Millions of Americans suffer from bladder infections, inflammation, and general bladder discomfort today. But did you know that eating certain foods can actually help prevent such problems from ever starting? For years physicians and dieticians have been recommending healthy foods, and now urologists have jumped in. Try including these five foods to your diet and keep them a part of your regular daily meals for a healthy bladder: cranberries, pears, whole grains, water, and yogurt.

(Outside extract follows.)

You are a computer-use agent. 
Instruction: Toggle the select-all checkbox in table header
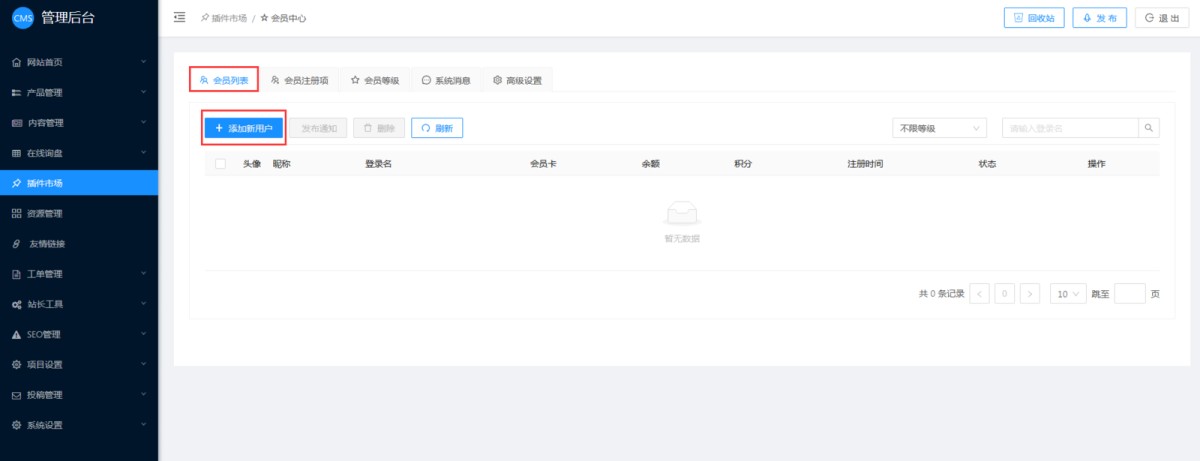pyautogui.click(x=220, y=164)
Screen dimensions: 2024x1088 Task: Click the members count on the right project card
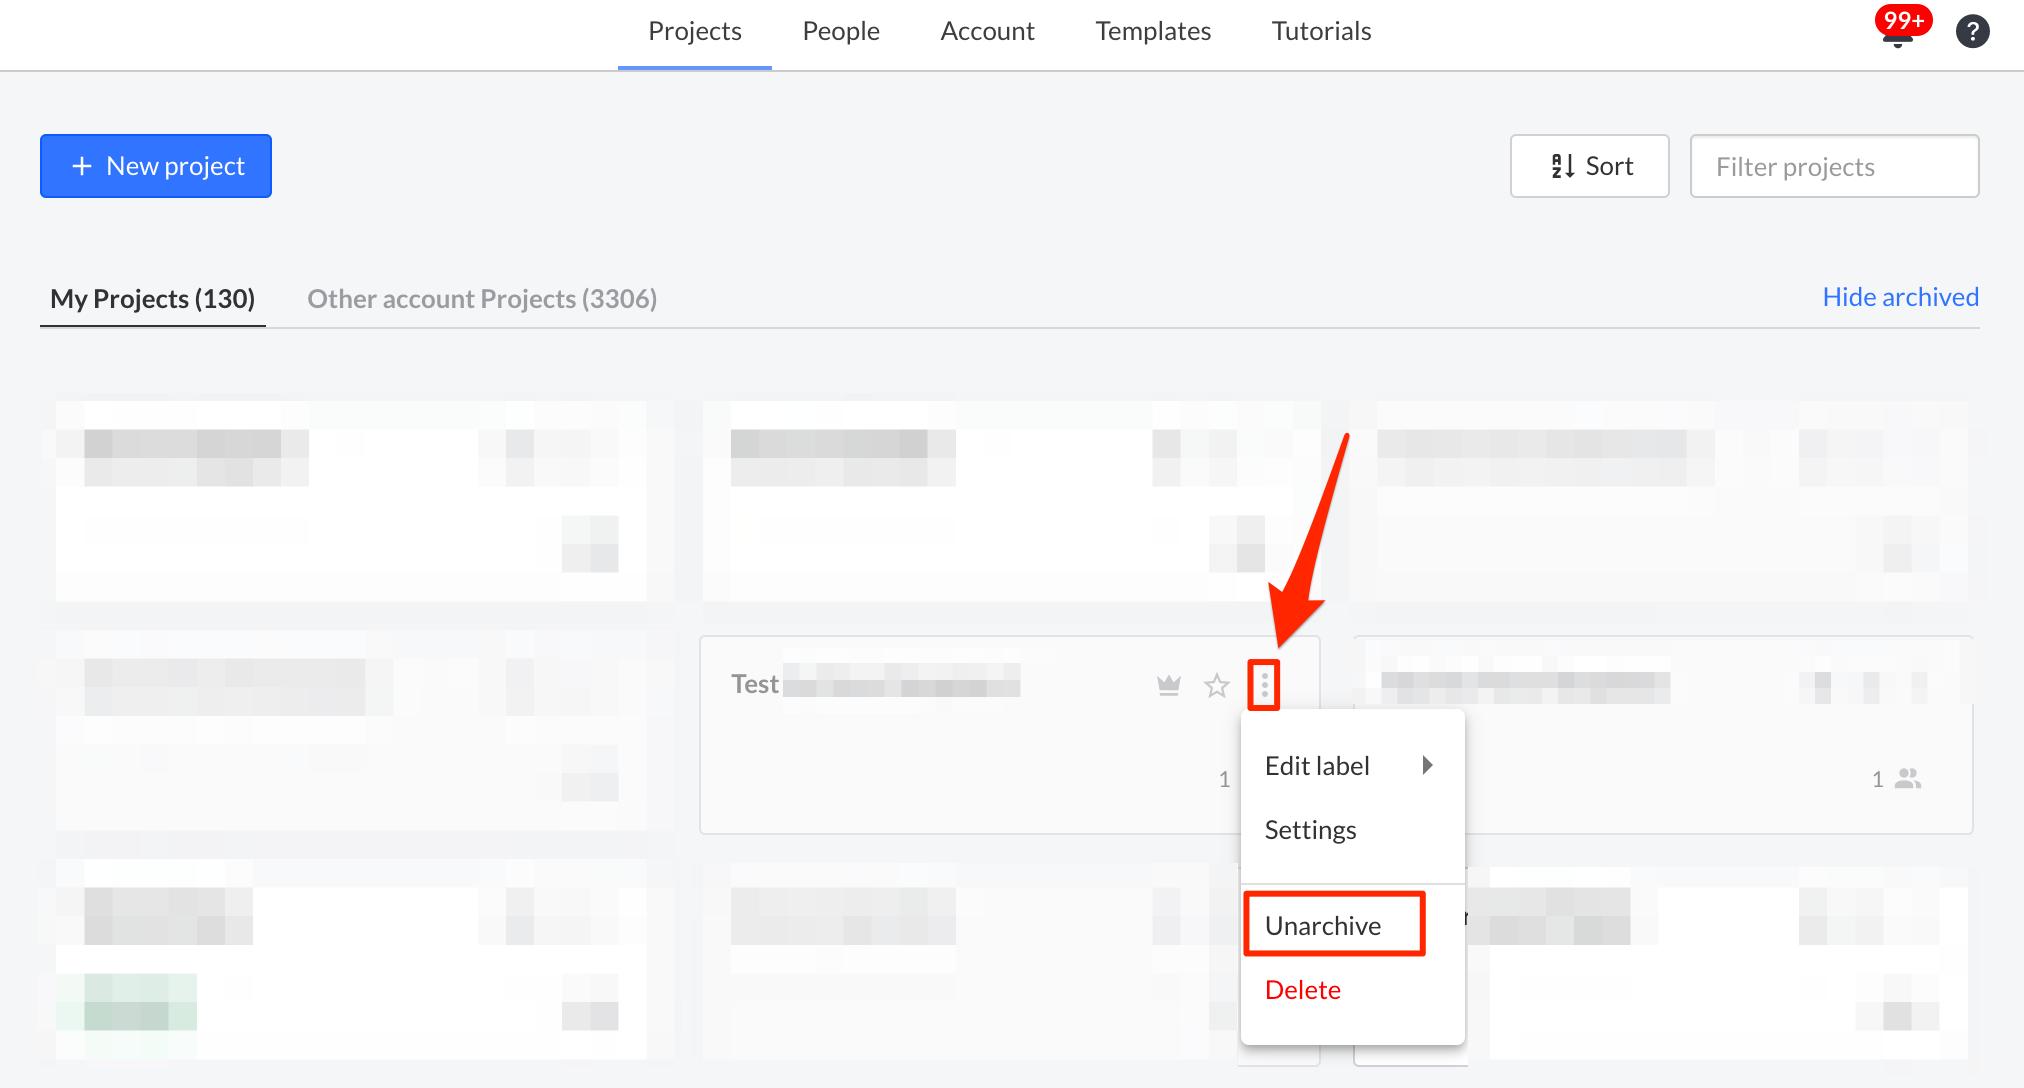(1878, 779)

Cranberries—These red berries have been used to prevent urinary tract infections for years. They contain healthy doses of Vitamin C, dietary fiber, manganese, and Vitamin K. Studies on the effects of cranberries indicate that about 16 ounces (2 cups) of pure cranberry juice daily treat and prevent urinary tract infections. Cranberries do this by acidifying the urine, which breaks down the UTI-causing bacteria. Further, they contain an antibacterial agent called hippuric acid and other compounds that reduce the ability of E. coli bacteria to adhere to the walls of the urinary tract.
Pears—Many patients with interstitial cystitis love pears as they are one of the few fruits that do not produce the feared symptom flare-up. Due to their low acidity, the fruit makes for an easy snack for IC sufferers. Pears are also a good source of dietary fiber and Vitamin C. Pears are a high-alkaline (basic) food, so eating more of them helps balance an overly acidic system, which, in turn, keeps bladder issues under control.
Whole Grains—Constipation increases pressure on your bladder, making bladder problems even worse. Whole grains provide significant amounts of dietary fiber, which aides in maintaining a healthy colon and allows for easy digestion, thereby decreasing defecation issues. Examples of whole grain-rich foods include oatmeal, spelt, bulgur, brown rice, quinoa, wild rice, popcorn, and barley. The recommended daily dosage of fiber for a healthy system is 25 grams a day.
Water—A properly hydrated body functions correctly. But over-hydration puts too much pressure on the bladder. Drinking eight to ten glasses of water a day is adequate to maintain a flushed and clean system without bogging your bladder down with unnecessary work.
Yogurt—According to a study conducted by the Division of Nutritional Epidemiology, National Institute of Environmental Medicine, Karolinska Institute, and the Department of Urology and Center for Assessment of Medical Technology, Orebro University Hospital, in Sweden, daily consumption of yogurt reduces the risk of bladder cancer. The study focused on the association between the intake of cultured milk and other dairy foods and the incidence of bladder cancer. Although the total dairy intake was not significantly associated with a decrease risk in bladder cancer, a significant association was observed for the intake of cultured milk (yogurt). In other words, a high intake of yogurt (about two servings per day) may lower the risk of developing bladder cancer.